Etihad Airways reports 2018 performance

Lauren Eldershaw
By Lauren Eldershaw March 15, 2019 16:45

Etihad Airways reports 2018 performance

Etihad Airways announced an improvement in core operating performance of 15% in 2018, 7% higher than forecast, on revenues of US$5.86 billion (2017: US$ 6.0 billion). The airline reported a loss of US$1.28 billion for the year (2017: US$ -1.52 billion).

Since commencing its five-year transformation programme in 2017, the airline states that it has improved its core operating performance by 34% despite challenging market conditions and effects of an increase in fuel prices.

Etihad carried 17.8 million passengers in 2018 (2017: 18.6m), with a 76.4% seat factor (2017: 78.5%) and a decrease in passenger capacity (Available Seat Kilometres (ASK)) of 4% (from 115.0 billion to 110.3 billion).

The airline increased yields by 4%, largely driven by capacity discipline, network and fleet optimisation and growing market share in premium and point-to-point markets. Passenger revenues remained steady at US$5.0 billion.

Etihad Cargo recorded a strong performance for the year largely due to a lower cost base, a programme of efficiency improvements including the consolidation of the freighter fleet around the Boeing 777F, and a refreshed network focusing on core trade lanes leveraging Abu Dhabi’s geographical position to maximise freighter to belly-hold flows.

Cargo revenue for the year was US$ 827 million (2017: US$ 877m) with 682,100 leg tonnes carried (2017: 853,300 tonnes). Cargo Freight Tonne Kilometres (FTK) decreased by 21% (from 4.3 billion to 3.4 billion), with a 15.5% increase in yields.

The airline significantly reduced total costs by US$ 416 million to US$ 6.9 billion (2017: US$ 7.3bn). Direct operating costs were reduced by US$ 226 million (3.6%) despite ongoing fuel price volatility. Administration and general expenses declined by US$ 190 million (19%), mainly driven by lower indirect manpower and other administration costs.

Tony Douglas, Group Chief Executive Officer of Etihad Aviation Group, said: “In 2018, we continued to forge ahead with our transformation journey by streamlining our cost base, improving our cash-flow and strengthening our balance sheet.

“Our transformation is instilling a renewed sense of confidence in our customers, our partners and our people. As a major enabler of commerce and tourism to and from Abu Dhabi, we are intrinsically linked to the continued success of the emirate.”

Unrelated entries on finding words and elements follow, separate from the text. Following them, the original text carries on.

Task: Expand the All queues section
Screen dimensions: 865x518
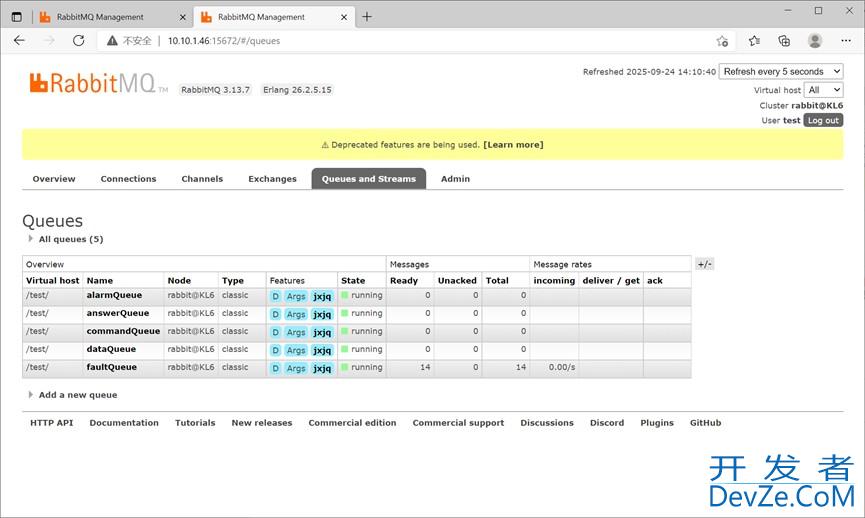Action: [70, 239]
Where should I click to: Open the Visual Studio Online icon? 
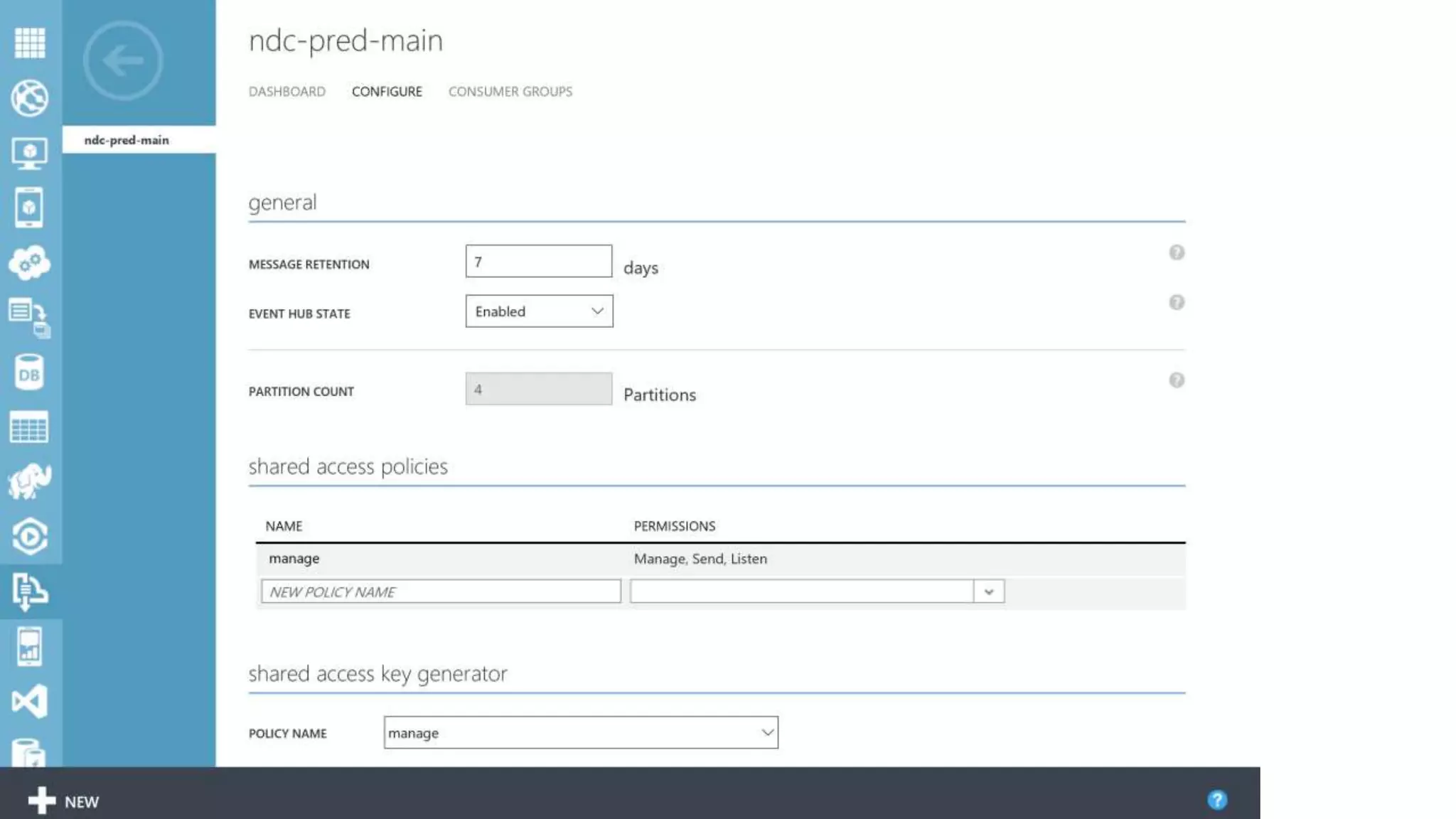click(30, 702)
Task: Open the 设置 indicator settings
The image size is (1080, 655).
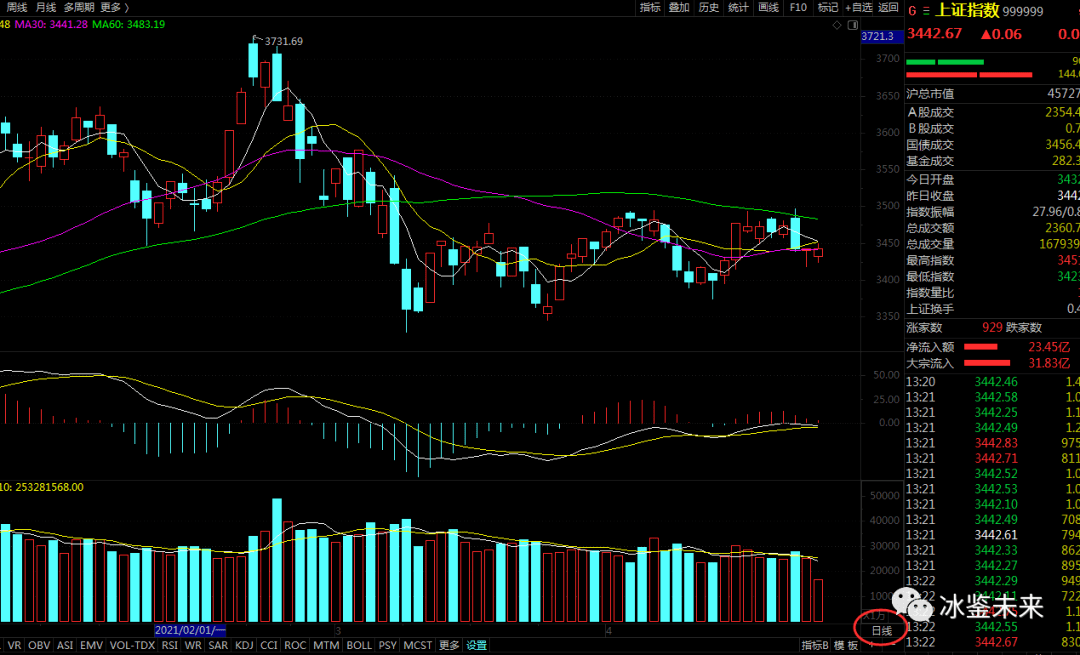Action: click(476, 646)
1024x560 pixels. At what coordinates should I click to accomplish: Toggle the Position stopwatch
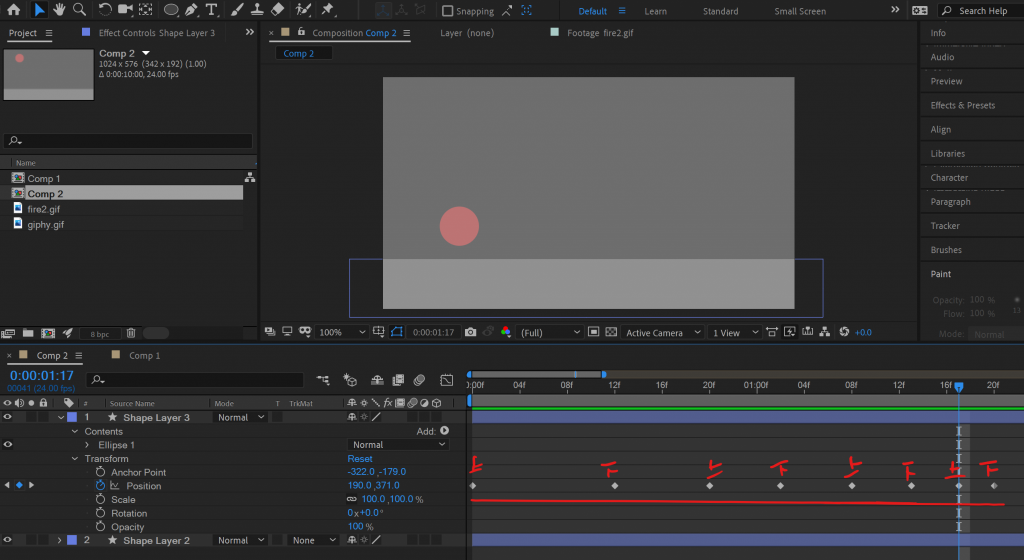point(100,486)
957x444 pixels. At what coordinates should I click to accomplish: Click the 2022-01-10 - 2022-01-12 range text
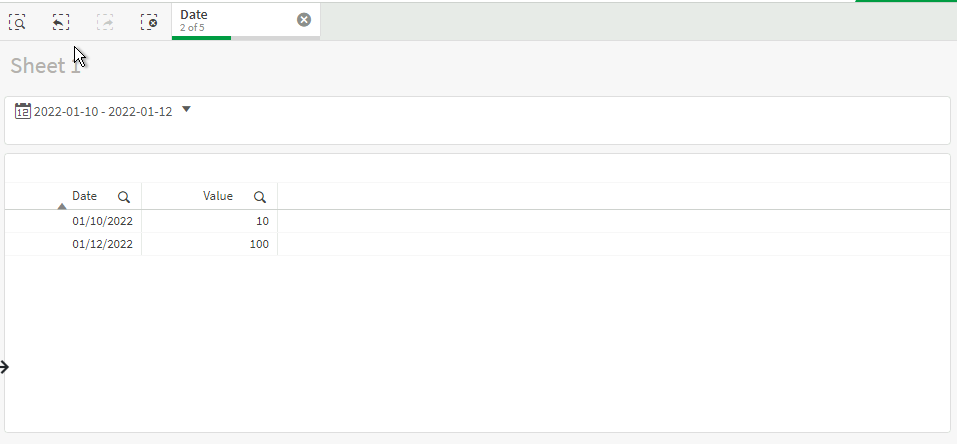point(103,112)
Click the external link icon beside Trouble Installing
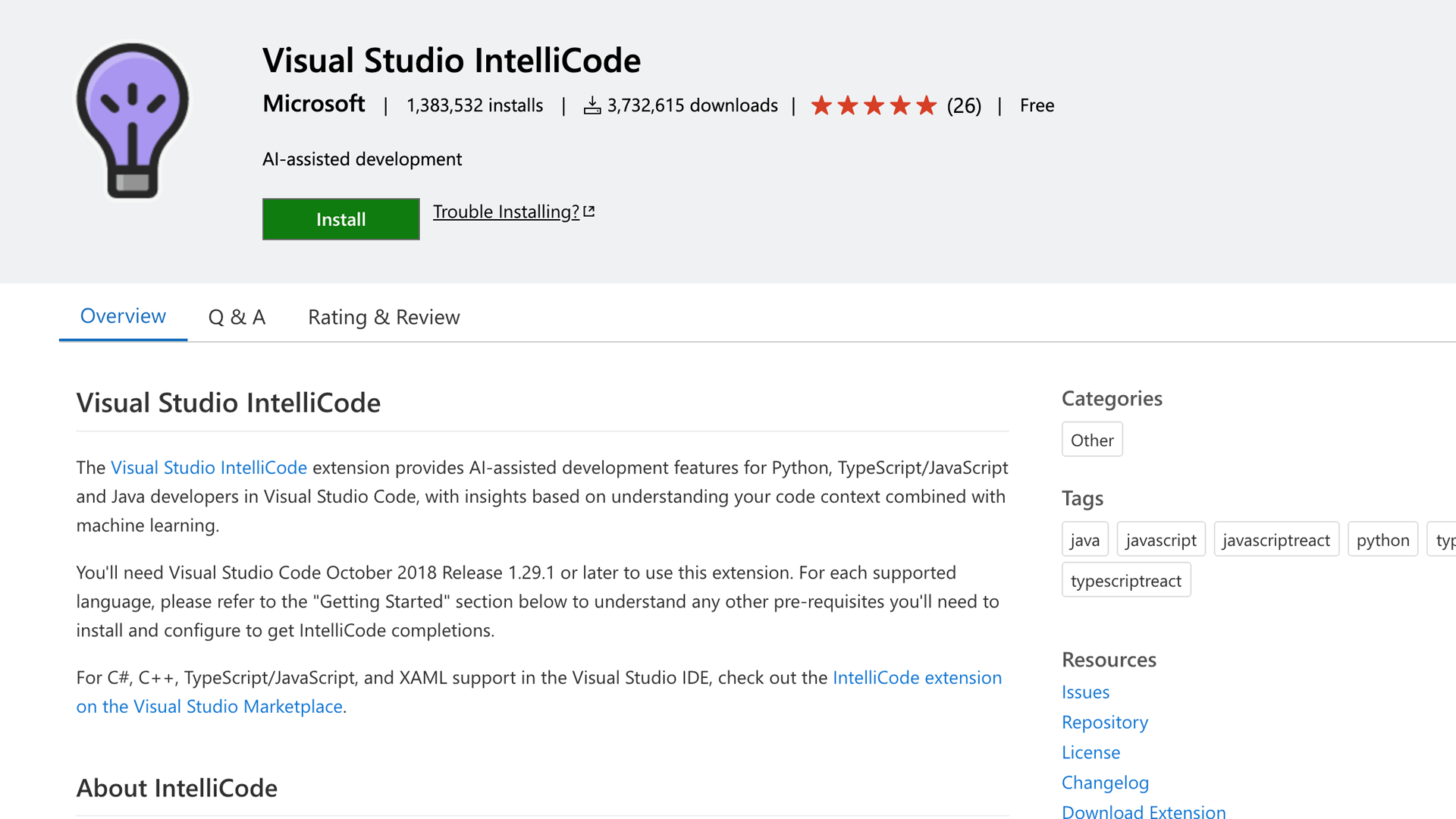The width and height of the screenshot is (1456, 819). click(x=589, y=212)
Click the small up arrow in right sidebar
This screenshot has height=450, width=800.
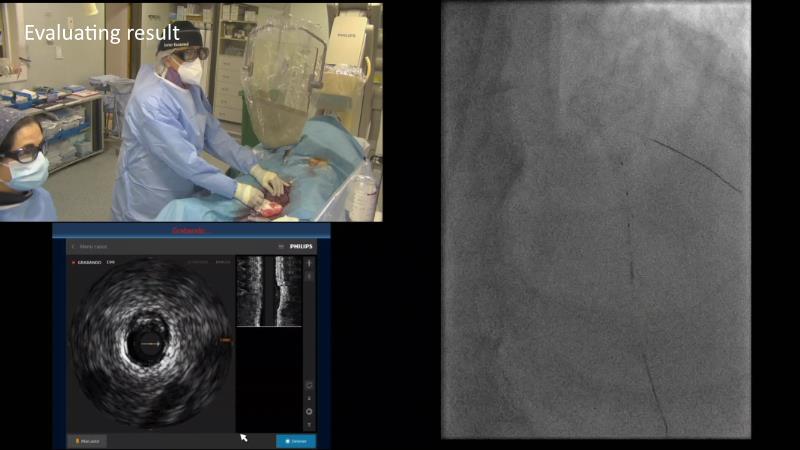(309, 398)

During 2018, Etihad Airways took delivery of eight new aircraft including three Boeing 787-9s, four Boeing 787-10s and one Boeing 777-200 freighter. The airline’s fleet count at year end was 106, with an average age of only 5.7 years.

Following negotiations with Airbus and Boeing, revisions to Etihad’s forward fleet commitments were announced on 14 February 2019. Under these agreements, the airline will take delivery of five Airbus A350-1000, 26 Airbus A321neo and six Boeing 777-9 aircraft in the coming years.

A number of unprofitable routes were discontinued in 2018 including Tehran, Jaipur, Entebbe, Dallas / Fort Worth, Ho Chi Minh City, Dhaka, Dar es Salaam, Edinburgh and Perth.

The airline continued to forge important partnerships with other airlines and transport companies last year, including Saudia, Azerbaijan Airlines, Swiss, and Accesrail, adding to a growing list of 55 codeshare partners. Etihad has expanded its reach to more than 400 destinations worldwide by placing its EY code on 18,513 weekly flights beyond its own network.

On-time performance was 82% for flight departures and 84% for arrivals in 2018, making Etihad among the most reliable and punctual airlines in the world. Across its network, the airline completed 99.7% of scheduled flights.